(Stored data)
○ ○ ○
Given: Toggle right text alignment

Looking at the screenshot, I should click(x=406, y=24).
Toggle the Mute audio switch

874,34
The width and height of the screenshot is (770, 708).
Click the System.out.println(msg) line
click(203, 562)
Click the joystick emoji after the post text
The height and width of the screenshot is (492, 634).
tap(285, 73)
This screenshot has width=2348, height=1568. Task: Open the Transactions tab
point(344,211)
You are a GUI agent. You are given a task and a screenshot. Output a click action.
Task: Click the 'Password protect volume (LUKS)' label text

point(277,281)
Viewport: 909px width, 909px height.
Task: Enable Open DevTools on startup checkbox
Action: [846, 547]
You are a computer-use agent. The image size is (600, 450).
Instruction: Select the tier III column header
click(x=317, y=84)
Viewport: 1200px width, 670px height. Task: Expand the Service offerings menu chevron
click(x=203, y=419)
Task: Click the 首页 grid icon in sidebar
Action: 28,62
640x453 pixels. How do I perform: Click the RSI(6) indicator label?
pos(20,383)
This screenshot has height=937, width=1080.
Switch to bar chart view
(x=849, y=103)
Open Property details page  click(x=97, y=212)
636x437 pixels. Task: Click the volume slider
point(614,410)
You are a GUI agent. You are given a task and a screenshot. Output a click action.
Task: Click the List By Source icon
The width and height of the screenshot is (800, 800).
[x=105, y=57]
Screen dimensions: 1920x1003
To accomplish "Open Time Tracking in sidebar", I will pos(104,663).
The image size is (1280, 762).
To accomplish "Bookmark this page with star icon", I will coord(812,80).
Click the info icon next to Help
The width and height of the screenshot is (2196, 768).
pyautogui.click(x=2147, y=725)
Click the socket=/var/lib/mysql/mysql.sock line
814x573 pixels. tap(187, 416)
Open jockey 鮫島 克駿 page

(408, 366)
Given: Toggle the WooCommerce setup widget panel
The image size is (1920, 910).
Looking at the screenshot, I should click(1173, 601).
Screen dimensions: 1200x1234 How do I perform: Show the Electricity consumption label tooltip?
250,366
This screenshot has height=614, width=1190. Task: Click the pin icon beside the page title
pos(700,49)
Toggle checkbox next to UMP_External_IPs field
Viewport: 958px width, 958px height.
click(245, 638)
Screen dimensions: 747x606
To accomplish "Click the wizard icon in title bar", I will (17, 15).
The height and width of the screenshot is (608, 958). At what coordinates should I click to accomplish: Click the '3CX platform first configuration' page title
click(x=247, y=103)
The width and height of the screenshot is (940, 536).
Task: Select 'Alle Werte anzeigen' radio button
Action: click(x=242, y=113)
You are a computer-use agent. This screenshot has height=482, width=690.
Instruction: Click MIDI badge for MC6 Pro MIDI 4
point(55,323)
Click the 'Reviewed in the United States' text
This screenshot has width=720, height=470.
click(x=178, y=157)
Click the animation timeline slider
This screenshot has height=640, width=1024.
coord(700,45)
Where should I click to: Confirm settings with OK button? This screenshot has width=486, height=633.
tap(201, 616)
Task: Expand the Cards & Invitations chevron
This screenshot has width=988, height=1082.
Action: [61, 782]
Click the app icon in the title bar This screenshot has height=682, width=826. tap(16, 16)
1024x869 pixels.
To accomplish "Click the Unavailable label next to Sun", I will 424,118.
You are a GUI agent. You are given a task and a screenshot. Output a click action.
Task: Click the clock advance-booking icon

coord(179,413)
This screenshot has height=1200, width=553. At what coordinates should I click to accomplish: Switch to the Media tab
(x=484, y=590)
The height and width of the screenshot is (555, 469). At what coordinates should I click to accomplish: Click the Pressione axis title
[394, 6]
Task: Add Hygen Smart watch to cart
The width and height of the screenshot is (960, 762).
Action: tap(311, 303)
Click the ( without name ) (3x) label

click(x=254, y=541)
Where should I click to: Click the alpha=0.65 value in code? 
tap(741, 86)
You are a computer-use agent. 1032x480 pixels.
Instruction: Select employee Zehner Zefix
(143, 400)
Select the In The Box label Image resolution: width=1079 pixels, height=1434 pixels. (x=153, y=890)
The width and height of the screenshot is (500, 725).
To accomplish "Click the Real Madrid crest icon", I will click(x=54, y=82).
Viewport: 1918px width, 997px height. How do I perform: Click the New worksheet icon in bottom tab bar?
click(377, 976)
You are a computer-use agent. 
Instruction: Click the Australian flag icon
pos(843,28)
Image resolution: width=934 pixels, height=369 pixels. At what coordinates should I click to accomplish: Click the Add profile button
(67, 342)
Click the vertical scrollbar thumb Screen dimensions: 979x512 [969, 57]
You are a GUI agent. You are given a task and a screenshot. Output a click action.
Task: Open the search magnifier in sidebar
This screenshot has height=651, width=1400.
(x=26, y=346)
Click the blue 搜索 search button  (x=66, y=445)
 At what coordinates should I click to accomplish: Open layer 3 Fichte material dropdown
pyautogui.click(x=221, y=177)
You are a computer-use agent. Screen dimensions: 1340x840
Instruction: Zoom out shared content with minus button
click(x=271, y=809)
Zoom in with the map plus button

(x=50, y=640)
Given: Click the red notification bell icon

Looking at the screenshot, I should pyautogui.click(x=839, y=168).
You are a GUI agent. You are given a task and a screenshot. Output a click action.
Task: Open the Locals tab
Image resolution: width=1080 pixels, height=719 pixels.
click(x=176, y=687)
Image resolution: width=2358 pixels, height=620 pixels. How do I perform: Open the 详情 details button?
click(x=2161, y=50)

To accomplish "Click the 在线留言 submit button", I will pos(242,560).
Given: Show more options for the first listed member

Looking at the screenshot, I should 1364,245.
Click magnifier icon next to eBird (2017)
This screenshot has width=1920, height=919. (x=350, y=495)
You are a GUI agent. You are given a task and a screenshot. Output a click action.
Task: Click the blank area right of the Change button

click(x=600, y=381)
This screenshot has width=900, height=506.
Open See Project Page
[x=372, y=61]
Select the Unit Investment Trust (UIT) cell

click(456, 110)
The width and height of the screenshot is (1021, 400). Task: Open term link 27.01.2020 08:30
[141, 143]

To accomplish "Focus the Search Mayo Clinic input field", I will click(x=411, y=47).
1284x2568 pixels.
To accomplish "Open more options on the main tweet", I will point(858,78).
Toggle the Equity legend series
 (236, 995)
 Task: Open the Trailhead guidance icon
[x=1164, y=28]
○ ○ ○
Exercise description =
Each line of the data above is to be set down exactly.

Task answer =
Given: Toggle right text alignment

Looking at the screenshot, I should click(x=406, y=24).
Toggle the Mute audio switch

874,34
The width and height of the screenshot is (770, 708).
Click the System.out.println(msg) line
click(203, 562)
Click the joystick emoji after the post text
The height and width of the screenshot is (492, 634).
tap(285, 73)
This screenshot has width=2348, height=1568. Task: Open the Transactions tab
point(344,211)
You are a GUI agent. You are given a task and a screenshot. Output a click action.
Task: Click the 'Password protect volume (LUKS)' label text

point(277,281)
Viewport: 909px width, 909px height.
Task: Enable Open DevTools on startup checkbox
Action: [846, 547]
You are a computer-use agent. The image size is (600, 450).
Instruction: Select the tier III column header
click(x=317, y=84)
Viewport: 1200px width, 670px height. Task: Expand the Service offerings menu chevron
click(x=203, y=419)
Task: Click the 首页 grid icon in sidebar
Action: 28,62
640x453 pixels. How do I perform: Click the RSI(6) indicator label?
pos(20,383)
This screenshot has height=937, width=1080.
Switch to bar chart view
(x=849, y=103)
Open Property details page  click(x=97, y=212)
636x437 pixels. Task: Click the volume slider
point(614,410)
You are a GUI agent. You are given a task and a screenshot. Output a click action.
Task: Click the List By Source icon
The width and height of the screenshot is (800, 800).
[x=105, y=57]
Screen dimensions: 1920x1003
To accomplish "Open Time Tracking in sidebar", I will pos(104,663).
The image size is (1280, 762).
To accomplish "Bookmark this page with star icon", I will coord(812,80).
Click the info icon next to Help
The width and height of the screenshot is (2196, 768).
pyautogui.click(x=2147, y=725)
Click the socket=/var/lib/mysql/mysql.sock line
814x573 pixels. tap(187, 416)
Open jockey 鮫島 克駿 page

(408, 366)
Given: Toggle the WooCommerce setup widget panel
The image size is (1920, 910).
Looking at the screenshot, I should click(1173, 601).
Screen dimensions: 1200x1234 How do I perform: Show the Electricity consumption label tooltip?
250,366
This screenshot has height=614, width=1190. Task: Click the pin icon beside the page title
pos(700,49)
Toggle checkbox next to UMP_External_IPs field
Viewport: 958px width, 958px height.
click(245, 638)
Screen dimensions: 747x606
To accomplish "Click the wizard icon in title bar", I will (17, 15).
The height and width of the screenshot is (608, 958). At what coordinates should I click to accomplish: Click the '3CX platform first configuration' page title
click(x=247, y=103)
The width and height of the screenshot is (940, 536).
Task: Select 'Alle Werte anzeigen' radio button
Action: click(x=242, y=113)
You are a computer-use agent. This screenshot has height=482, width=690.
Instruction: Click MIDI badge for MC6 Pro MIDI 4
point(55,323)
Click the 'Reviewed in the United States' text
This screenshot has width=720, height=470.
click(x=178, y=157)
Click the animation timeline slider
This screenshot has height=640, width=1024.
coord(700,45)
Where should I click to: Confirm settings with OK button? This screenshot has width=486, height=633.
tap(201, 616)
Task: Expand the Cards & Invitations chevron
This screenshot has width=988, height=1082.
Action: [61, 782]
Click the app icon in the title bar This screenshot has height=682, width=826. tap(16, 16)
1024x869 pixels.
To accomplish "Click the Unavailable label next to Sun", I will 424,118.
You are a GUI agent. You are given a task and a screenshot. Output a click action.
Task: Click the clock advance-booking icon

coord(179,413)
This screenshot has height=1200, width=553. At what coordinates should I click to accomplish: Switch to the Media tab
(x=484, y=590)
The height and width of the screenshot is (555, 469). At what coordinates should I click to accomplish: Click the Pressione axis title
[394, 6]
Task: Add Hygen Smart watch to cart
The width and height of the screenshot is (960, 762).
Action: tap(311, 303)
Click the ( without name ) (3x) label

click(x=254, y=541)
Where should I click to: Click the alpha=0.65 value in code? 
tap(741, 86)
You are a computer-use agent. 1032x480 pixels.
Instruction: Select employee Zehner Zefix
(143, 400)
Select the In The Box label Image resolution: width=1079 pixels, height=1434 pixels. (x=153, y=890)
The width and height of the screenshot is (500, 725).
To accomplish "Click the Real Madrid crest icon", I will click(x=54, y=82).
Viewport: 1918px width, 997px height. How do I perform: Click the New worksheet icon in bottom tab bar?
click(377, 976)
You are a computer-use agent. 
Instruction: Click the Australian flag icon
pos(843,28)
Image resolution: width=934 pixels, height=369 pixels. At what coordinates should I click to accomplish: Click the Add profile button
(67, 342)
Click the vertical scrollbar thumb Screen dimensions: 979x512 [969, 57]
You are a GUI agent. You are given a task and a screenshot. Output a click action.
Task: Open the search magnifier in sidebar
This screenshot has height=651, width=1400.
(x=26, y=346)
Click the blue 搜索 search button  (x=66, y=445)
 At what coordinates should I click to accomplish: Open layer 3 Fichte material dropdown
pyautogui.click(x=221, y=177)
You are a computer-use agent. Screen dimensions: 1340x840
Instruction: Zoom out shared content with minus button
click(x=271, y=809)
Zoom in with the map plus button

(x=50, y=640)
Given: Click the red notification bell icon

Looking at the screenshot, I should pyautogui.click(x=839, y=168).
You are a GUI agent. You are given a task and a screenshot. Output a click action.
Task: Open the Locals tab
Image resolution: width=1080 pixels, height=719 pixels.
click(x=176, y=687)
Image resolution: width=2358 pixels, height=620 pixels. How do I perform: Open the 详情 details button?
click(x=2161, y=50)

To accomplish "Click the 在线留言 submit button", I will pos(242,560).
Given: Show more options for the first listed member

Looking at the screenshot, I should 1364,245.
Click magnifier icon next to eBird (2017)
This screenshot has width=1920, height=919. (x=350, y=495)
You are a GUI agent. You are given a task and a screenshot. Output a click action.
Task: Click the blank area right of the Change button

click(x=600, y=381)
This screenshot has width=900, height=506.
Open See Project Page
[x=372, y=61]
Select the Unit Investment Trust (UIT) cell

click(456, 110)
The width and height of the screenshot is (1021, 400). Task: Open term link 27.01.2020 08:30
[141, 143]

To accomplish "Focus the Search Mayo Clinic input field", I will click(x=411, y=47).
1284x2568 pixels.
To accomplish "Open more options on the main tweet", I will point(858,78).
Toggle the Equity legend series
 (236, 995)
 Task: Open the Trailhead guidance icon
[x=1164, y=28]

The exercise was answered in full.